- View of Pentrebach
- Pentrebach Location within Merthyr Tydfil
- Community: Troed-y-rhiw;
- Principal area: Merthyr Tydfil;
- Preserved county: Mid Glamorgan;
- Country: Wales
- Sovereign state: United Kingdom
- Post town: Merthyr Tydfil
- Postcode district: CF48
- Dialling code: 01443
- Police: South Wales
- Fire: South Wales
- Ambulance: Welsh
- UK Parliament: Merthyr Tydfil and Aberdare;
- Senedd Cymru – Welsh Parliament: Merthyr Tydfil and Rhymney;

= Pentrebach =

Village in Merthyr Tydfil County Borough, Wales

Pentrebach (/cy/, sometimes written Pentre-Bach, literally: small village) is a village in Merthyr Tydfil County Borough, Wales and is formed from the original settlements of Lower Pentrebach, Tai-bach and Duffryn.

It lies on the east side of the River Taff opposite Abercanaid, south of Merthyr and north of Troedyrhiw. To the east of the village lies the Mynydd Cilfach-yr-encil which rises up to 445 m.

Pentrebach is part of the Plymouth electoral ward which covers Pentrebach, Abercanaid and Troedyrhiw. The village was founded at the time that John Guest built the Plymouth Ironworks in 1763. The name Guest became part of the Guest, Keen and Nettelfold company (GKN). In 1818 Anthony Hill took over ownership of the business. His House was later used as an old people's home, and today has been converted into a Brewers Fayre Restaurant with a Premier Inn attached.

Merthyr Tramroad tunnel

The original Merthyr Tramroad, built in 1802, ran alongside the site of the modern day village, on its way from penydarren to Abercynon, though very little of the village had been built at that time. A tunnel still exists, which can be visited on the Merthyr Road. Locomotives had to tip their chimneys while going through this tunnel due to the tunnel clearance.

Pentrebach has its own railway station. This opened in 1886 on the standard gauge Taff Vale Railway which runs from Cardiff to Merthyr Tydfil alongside the River Taff.

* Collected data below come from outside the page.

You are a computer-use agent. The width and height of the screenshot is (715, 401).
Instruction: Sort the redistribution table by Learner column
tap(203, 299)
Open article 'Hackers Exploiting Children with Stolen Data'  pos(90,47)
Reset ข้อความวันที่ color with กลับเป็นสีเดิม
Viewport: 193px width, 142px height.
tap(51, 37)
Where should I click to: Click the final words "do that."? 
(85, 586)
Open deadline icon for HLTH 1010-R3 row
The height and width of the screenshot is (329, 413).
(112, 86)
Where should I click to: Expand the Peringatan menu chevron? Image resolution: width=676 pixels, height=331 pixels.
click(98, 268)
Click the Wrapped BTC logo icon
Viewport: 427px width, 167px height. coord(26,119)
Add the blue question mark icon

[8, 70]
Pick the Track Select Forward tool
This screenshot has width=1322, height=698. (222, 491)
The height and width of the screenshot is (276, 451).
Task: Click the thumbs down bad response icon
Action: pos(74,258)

The original purpose of the railway was to carry iron ore to Cardiff Docks.

In 1862, on the south side of the village, The South Duffryn Colliery was opened with two shafts which were 250 m deep. At the height of the production there were some 1300 men employed there. An opencast mine was also located on the mountainside above the village.

The Plymouth Ironworks closed in 1882 and the South Duffryn Colliery ceased production in 1940.

Hoover washing machine factory

After the war, new industries were attracted to the village. In 1945, the Kayser Bondor Factory opened making underwear, followed in 1948 by the establishment of the Hoover factory manufacturing washing machines. The factory later produced the Sinclair C5 battery-powered three-wheeler car. On Friday, 6 March 2009, Hoover confirmed that it was to cease production of washing machines and other laundry products at the factory. Linde set up a factory in the village on a site where the South Duffryn Colliery was located. This plant manufactured fork lift trucks and at one time employed circa 500 people. The plant closed in 2013. but the site has since been taken over by U.S. defence contractor General Dynamics to produce armoured vehicles for the British Army.

Pentrebach has two clubs: The Hills Plymouth Cricket Club, and the Pentrebach working men's club. Pentrebach also has a chapel, Jerusalem Chapel, Greenfield School and an Integrated Children's Centre.

The mountain above Pentrebach has become popular with hang glider pilots in recent years.